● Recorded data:

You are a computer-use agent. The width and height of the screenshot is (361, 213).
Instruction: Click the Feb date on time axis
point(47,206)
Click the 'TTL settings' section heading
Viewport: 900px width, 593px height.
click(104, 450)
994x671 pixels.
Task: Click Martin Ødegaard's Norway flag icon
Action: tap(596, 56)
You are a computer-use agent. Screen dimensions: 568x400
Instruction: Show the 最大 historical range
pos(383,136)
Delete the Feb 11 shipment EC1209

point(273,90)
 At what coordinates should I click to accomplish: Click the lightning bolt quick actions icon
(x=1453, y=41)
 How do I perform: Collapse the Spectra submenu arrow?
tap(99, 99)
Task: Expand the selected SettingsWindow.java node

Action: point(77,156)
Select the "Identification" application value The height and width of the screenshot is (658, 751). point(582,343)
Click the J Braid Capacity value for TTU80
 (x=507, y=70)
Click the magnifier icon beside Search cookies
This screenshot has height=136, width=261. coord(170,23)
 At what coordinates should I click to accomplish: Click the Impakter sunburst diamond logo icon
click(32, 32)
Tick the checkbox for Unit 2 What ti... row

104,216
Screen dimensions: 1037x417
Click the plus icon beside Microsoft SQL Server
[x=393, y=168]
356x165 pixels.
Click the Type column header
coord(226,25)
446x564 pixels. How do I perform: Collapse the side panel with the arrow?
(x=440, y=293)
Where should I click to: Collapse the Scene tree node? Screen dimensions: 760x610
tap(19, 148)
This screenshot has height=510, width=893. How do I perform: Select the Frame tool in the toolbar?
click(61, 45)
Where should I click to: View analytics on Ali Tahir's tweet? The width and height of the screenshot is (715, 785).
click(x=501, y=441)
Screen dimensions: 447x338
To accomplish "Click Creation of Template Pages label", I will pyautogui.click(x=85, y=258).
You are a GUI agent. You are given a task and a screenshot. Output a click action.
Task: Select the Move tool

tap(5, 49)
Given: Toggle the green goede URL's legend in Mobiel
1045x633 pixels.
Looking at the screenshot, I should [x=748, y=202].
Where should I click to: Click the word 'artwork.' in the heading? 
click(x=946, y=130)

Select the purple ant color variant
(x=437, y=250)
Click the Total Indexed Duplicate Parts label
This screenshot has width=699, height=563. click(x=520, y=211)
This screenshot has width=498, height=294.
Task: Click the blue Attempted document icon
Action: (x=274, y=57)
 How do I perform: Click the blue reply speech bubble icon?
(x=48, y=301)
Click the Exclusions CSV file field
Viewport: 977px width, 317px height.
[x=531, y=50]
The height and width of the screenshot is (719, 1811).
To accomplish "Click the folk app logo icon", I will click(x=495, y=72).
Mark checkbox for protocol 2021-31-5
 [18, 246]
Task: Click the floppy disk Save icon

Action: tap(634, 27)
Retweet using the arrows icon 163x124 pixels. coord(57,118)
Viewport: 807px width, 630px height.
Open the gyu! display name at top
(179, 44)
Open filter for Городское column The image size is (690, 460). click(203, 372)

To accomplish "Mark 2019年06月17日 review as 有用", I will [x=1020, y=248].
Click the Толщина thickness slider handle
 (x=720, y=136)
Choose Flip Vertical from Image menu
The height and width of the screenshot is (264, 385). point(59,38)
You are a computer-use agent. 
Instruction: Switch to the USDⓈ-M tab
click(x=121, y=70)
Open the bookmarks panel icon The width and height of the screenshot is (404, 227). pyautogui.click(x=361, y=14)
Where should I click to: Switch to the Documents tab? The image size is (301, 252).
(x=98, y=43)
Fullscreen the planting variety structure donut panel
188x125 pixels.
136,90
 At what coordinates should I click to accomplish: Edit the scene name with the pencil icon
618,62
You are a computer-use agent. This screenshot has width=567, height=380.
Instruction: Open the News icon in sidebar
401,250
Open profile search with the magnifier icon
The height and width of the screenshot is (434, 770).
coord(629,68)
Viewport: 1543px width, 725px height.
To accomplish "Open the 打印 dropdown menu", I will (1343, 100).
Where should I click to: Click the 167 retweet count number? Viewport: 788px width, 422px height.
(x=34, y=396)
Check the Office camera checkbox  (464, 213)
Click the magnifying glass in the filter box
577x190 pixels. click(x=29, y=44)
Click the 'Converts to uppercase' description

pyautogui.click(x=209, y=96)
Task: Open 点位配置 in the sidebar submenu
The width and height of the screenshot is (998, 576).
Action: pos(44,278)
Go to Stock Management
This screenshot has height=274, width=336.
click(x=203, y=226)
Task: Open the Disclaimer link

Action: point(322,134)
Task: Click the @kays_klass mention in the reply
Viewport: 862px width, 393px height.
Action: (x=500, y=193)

● Assignment: A verbatim copy of all the records is to be produced.

● Problem solution:
You are a computer-use agent. The width and height of the screenshot is (361, 213).
Instruction: Click the Feb date on time axis
point(47,206)
Click the 'TTL settings' section heading
Viewport: 900px width, 593px height.
click(104, 450)
994x671 pixels.
Task: Click Martin Ødegaard's Norway flag icon
Action: tap(596, 56)
You are a computer-use agent. Screen dimensions: 568x400
Instruction: Show the 最大 historical range
pos(383,136)
Delete the Feb 11 shipment EC1209

point(273,90)
 At what coordinates should I click to accomplish: Click the lightning bolt quick actions icon
(x=1453, y=41)
 How do I perform: Collapse the Spectra submenu arrow?
tap(99, 99)
Task: Expand the selected SettingsWindow.java node

Action: point(77,156)
Select the "Identification" application value The height and width of the screenshot is (658, 751). point(582,343)
Click the J Braid Capacity value for TTU80
 (x=507, y=70)
Click the magnifier icon beside Search cookies
This screenshot has height=136, width=261. coord(170,23)
 At what coordinates should I click to accomplish: Click the Impakter sunburst diamond logo icon
click(32, 32)
Tick the checkbox for Unit 2 What ti... row

104,216
Screen dimensions: 1037x417
Click the plus icon beside Microsoft SQL Server
[x=393, y=168]
356x165 pixels.
Click the Type column header
coord(226,25)
446x564 pixels. How do I perform: Collapse the side panel with the arrow?
(x=440, y=293)
Where should I click to: Collapse the Scene tree node? Screen dimensions: 760x610
tap(19, 148)
This screenshot has height=510, width=893. How do I perform: Select the Frame tool in the toolbar?
click(61, 45)
Where should I click to: View analytics on Ali Tahir's tweet? The width and height of the screenshot is (715, 785).
click(x=501, y=441)
Screen dimensions: 447x338
To accomplish "Click Creation of Template Pages label", I will pyautogui.click(x=85, y=258).
You are a GUI agent. You are given a task and a screenshot. Output a click action.
Task: Select the Move tool

tap(5, 49)
Given: Toggle the green goede URL's legend in Mobiel
1045x633 pixels.
Looking at the screenshot, I should [x=748, y=202].
Where should I click to: Click the word 'artwork.' in the heading? 
click(x=946, y=130)

Select the purple ant color variant
(x=437, y=250)
Click the Total Indexed Duplicate Parts label
This screenshot has width=699, height=563. click(x=520, y=211)
This screenshot has width=498, height=294.
Task: Click the blue Attempted document icon
Action: (x=274, y=57)
 How do I perform: Click the blue reply speech bubble icon?
(x=48, y=301)
Click the Exclusions CSV file field
Viewport: 977px width, 317px height.
[x=531, y=50]
The height and width of the screenshot is (719, 1811).
To accomplish "Click the folk app logo icon", I will click(x=495, y=72).
Mark checkbox for protocol 2021-31-5
 [18, 246]
Task: Click the floppy disk Save icon

Action: tap(634, 27)
Retweet using the arrows icon 163x124 pixels. coord(57,118)
Viewport: 807px width, 630px height.
Open the gyu! display name at top
(179, 44)
Open filter for Городское column The image size is (690, 460). click(203, 372)

To accomplish "Mark 2019年06月17日 review as 有用", I will [x=1020, y=248].
Click the Толщина thickness slider handle
 (x=720, y=136)
Choose Flip Vertical from Image menu
The height and width of the screenshot is (264, 385). point(59,38)
You are a computer-use agent. 
Instruction: Switch to the USDⓈ-M tab
click(x=121, y=70)
Open the bookmarks panel icon The width and height of the screenshot is (404, 227). pyautogui.click(x=361, y=14)
Where should I click to: Switch to the Documents tab? The image size is (301, 252).
(x=98, y=43)
Fullscreen the planting variety structure donut panel
188x125 pixels.
136,90
 At what coordinates should I click to accomplish: Edit the scene name with the pencil icon
618,62
You are a computer-use agent. This screenshot has width=567, height=380.
Instruction: Open the News icon in sidebar
401,250
Open profile search with the magnifier icon
The height and width of the screenshot is (434, 770).
coord(629,68)
Viewport: 1543px width, 725px height.
To accomplish "Open the 打印 dropdown menu", I will (1343, 100).
Where should I click to: Click the 167 retweet count number? Viewport: 788px width, 422px height.
(x=34, y=396)
Check the Office camera checkbox  (464, 213)
Click the magnifying glass in the filter box
577x190 pixels. click(x=29, y=44)
Click the 'Converts to uppercase' description

pyautogui.click(x=209, y=96)
Task: Open 点位配置 in the sidebar submenu
The width and height of the screenshot is (998, 576).
Action: pos(44,278)
Go to Stock Management
This screenshot has height=274, width=336.
click(x=203, y=226)
Task: Open the Disclaimer link

Action: point(322,134)
Task: Click the @kays_klass mention in the reply
Viewport: 862px width, 393px height.
Action: (x=500, y=193)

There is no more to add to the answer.